- COMPLETE THE FOLLOWING -
a - Please list the ways in which the post says pedophilia is wrong.
b - In the post, write out the passage that begins at the words "I guess there’s" and stops after "sick and deranged.".
c - According to the post, up to what age can modern medicine let a woman have children?

(Beginning of SOURCE TEXT)

Unpopular Ideas About Paedophilia

Before I say anything, let me preface all of this with the answer to the very first question you are likely to ask; do you think pedophilia is okay? No. No, I don’t. Don’t for one moment take the following as an endorsement of pedophilia or pedosexuality. Morally, ethically and legally wrong.

However – there would be no point to this post if there was no however – it is understandable (up to a certain point.) 300 years ago it was normal for people to be married by the age of fourteen and have children a year later. Especially in the case of girls it was normal to have them married off to a far older man. An elderly man is more established and financially more secure and was able to provide for her and her children. A young woman was still strong enough to go through childbirth and hopefully have many children before she’d become either barren or too old. Nowadays, through the wonders of modern medicine a woman can have children up to her fifties if she’s inclined to accept the elevated risk of birth defects. Also, in most developed societies the church (and specifically the Catholic church) no longer pushes the idea of having as many children as possible, so a woman doesn’t have to start early and she can decide to provide in her own financial security as to not be dependent on a man. All in all very good developments, I would say. But it doesn’t deny where we came from and who we were not so long ago.

I often see younger girls and appreciate their budding beauty, thinking to myself “Wow, she’s going to a heartbreaker when she grows up.” Immediately following such a thought I realise I shouldn’t speak such appreciation out loud for fear of judgment, even though there was nothing lecherous about my appreciation. And still, I feel like I am biologically driven to take note of a young beauty and show appreciation for her appearance. If she had nothing to offer me on a biological level I’d have little appreciation for her.

I guess there’s a digressively sliding scale, ranging from appreciation to lecherous to predatory the younger a woman becomes. If I appreciate a thirty something it’s because of her beauty, strength and confidence. If I appreciate a twenty year old (having passed the thirty mark myself) it might be considered lecherous and if I appreciate a girl in her teens my feelings could be labeled as predatory. Anything younger than that as sick and deranged.

(End of SOURCE TEXT)
(Beginning of PROVIDED DATA)

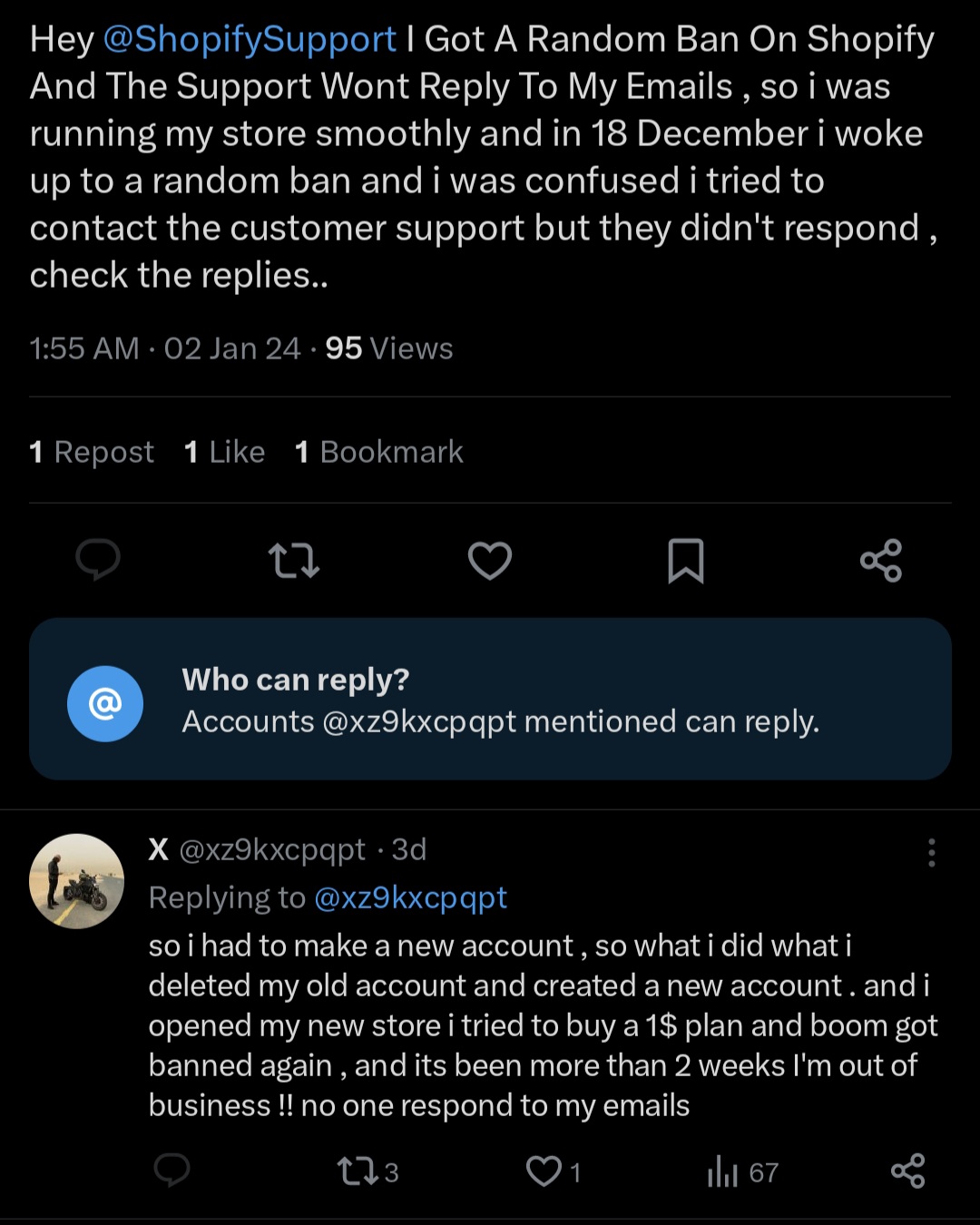
Task: Share the reply tweet
Action: tap(908, 1171)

(End of PROVIDED DATA)

- LIST OF ANSWERS -
a - Morally, ethically and legally.

b -
I guess there’s a digressively sliding scale, ranging from appreciation to lecherous to predatory the younger a woman becomes. If I appreciate a thirty something it’s because of her beauty, strength and confidence. If I appreciate a twenty year old (having passed the thirty mark myself) it might be considered lecherous and if I appreciate a girl in her teens my feelings could be labeled as predatory. Anything younger than that as sick and deranged.

c - Up to her fifties.